Under Vikki’s probing, they explained what inspired them to write their novels and choose the themes they did.

Australian expatriate crime writer, Jennifer Lane who won the Ngaio Marsh First Novel Award in New Zealand in September for All Our Secrets (now republished by Clan Destine Press) confirmed that her country upbringing was the foundation:

“How would a small tight-knit community react to the sudden arrival of a religious cult – and, soon after, the horror of knowing a murderer is in their midst? How would a 12-year-old girl on the cusp of teenagehood, whose family life is already in disarray, find light in all the darkness around her? I wrote All Our Secrets to find out.

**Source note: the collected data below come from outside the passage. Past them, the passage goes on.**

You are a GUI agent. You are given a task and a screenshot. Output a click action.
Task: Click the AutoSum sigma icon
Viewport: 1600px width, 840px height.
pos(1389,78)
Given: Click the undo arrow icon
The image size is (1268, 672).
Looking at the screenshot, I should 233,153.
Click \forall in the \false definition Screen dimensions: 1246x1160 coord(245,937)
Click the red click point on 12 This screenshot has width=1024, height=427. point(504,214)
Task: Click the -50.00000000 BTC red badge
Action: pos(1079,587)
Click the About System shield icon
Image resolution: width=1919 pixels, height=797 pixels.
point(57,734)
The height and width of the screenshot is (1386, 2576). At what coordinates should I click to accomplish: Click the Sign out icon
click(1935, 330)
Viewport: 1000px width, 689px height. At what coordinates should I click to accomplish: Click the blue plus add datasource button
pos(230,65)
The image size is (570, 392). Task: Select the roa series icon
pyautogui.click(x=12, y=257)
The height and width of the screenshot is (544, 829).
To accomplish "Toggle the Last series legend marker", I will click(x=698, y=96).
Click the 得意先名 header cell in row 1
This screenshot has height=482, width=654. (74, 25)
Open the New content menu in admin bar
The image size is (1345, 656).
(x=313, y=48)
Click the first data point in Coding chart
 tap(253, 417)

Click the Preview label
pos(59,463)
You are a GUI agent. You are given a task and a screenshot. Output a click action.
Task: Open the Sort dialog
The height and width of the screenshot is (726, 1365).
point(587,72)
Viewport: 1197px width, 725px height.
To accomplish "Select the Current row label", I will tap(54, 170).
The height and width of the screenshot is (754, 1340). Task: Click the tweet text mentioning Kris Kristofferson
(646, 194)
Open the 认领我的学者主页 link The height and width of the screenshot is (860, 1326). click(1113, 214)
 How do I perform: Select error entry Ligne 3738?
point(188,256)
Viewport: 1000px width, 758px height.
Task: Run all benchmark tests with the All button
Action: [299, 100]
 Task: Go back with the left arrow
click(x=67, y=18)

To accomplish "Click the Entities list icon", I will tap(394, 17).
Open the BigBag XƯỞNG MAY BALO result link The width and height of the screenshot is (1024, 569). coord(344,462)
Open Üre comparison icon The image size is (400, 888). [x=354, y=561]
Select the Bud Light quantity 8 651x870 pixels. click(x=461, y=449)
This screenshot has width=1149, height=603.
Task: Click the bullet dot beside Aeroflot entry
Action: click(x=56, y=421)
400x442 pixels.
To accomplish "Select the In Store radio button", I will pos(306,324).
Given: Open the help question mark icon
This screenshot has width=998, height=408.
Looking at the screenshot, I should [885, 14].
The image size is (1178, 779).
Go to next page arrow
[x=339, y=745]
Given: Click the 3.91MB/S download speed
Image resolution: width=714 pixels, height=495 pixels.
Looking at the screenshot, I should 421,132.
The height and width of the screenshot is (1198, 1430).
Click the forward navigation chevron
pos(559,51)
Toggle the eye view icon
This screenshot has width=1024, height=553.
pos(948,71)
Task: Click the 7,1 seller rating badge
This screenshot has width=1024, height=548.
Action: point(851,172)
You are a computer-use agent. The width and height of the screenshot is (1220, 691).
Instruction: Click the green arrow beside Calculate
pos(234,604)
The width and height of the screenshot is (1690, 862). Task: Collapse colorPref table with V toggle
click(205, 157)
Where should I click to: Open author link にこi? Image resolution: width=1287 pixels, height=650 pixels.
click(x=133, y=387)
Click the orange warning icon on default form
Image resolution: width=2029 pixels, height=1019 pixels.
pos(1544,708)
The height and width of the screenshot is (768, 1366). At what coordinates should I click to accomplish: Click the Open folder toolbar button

“In creating the town of Coongahoola, I drew on my experience growing up in New South Wales. While nothing particularly sinister happened in our town, we had our own cult, which I found both terrifying and fascinating. The rest of the story came from my imagination (or possibly God, if you’re a ‘Believer’).”

Sydney-sider Jennifer Spence is the author of five published books, including three for children under the name Jennifer Walsh. One of these, The Tunnels of Tarcoola, won the 2013 Davitt award for young readers. She also won first prize in the Body in the Library category in the 2015 Scarlet Stiletto awards. However, her latest novel, The Lost Girls (Simon & Schuster), is for adults.

She argued that you don’t have to be a writer to be besieged by story ideas.

“Nearly every day I am struck by something I see, or think I see. Why was that man taking a cat for a walk on a leash? Did that woman really say what I thought she said into her phone and I passed? Why does that schoolgirl look just like a friend my daughter had twenty years ago?

“But with a writer’s brain you start wondering ‘What if?’

“Sometimes the idea leads nowhere, but sometimes it bears fruit. ‘The Lost Girls’ was born from wondering, what if that girl really was my daughter’s friend? What if I have slipped back twenty years into the past? What would that be like? What would I do? How would I feel?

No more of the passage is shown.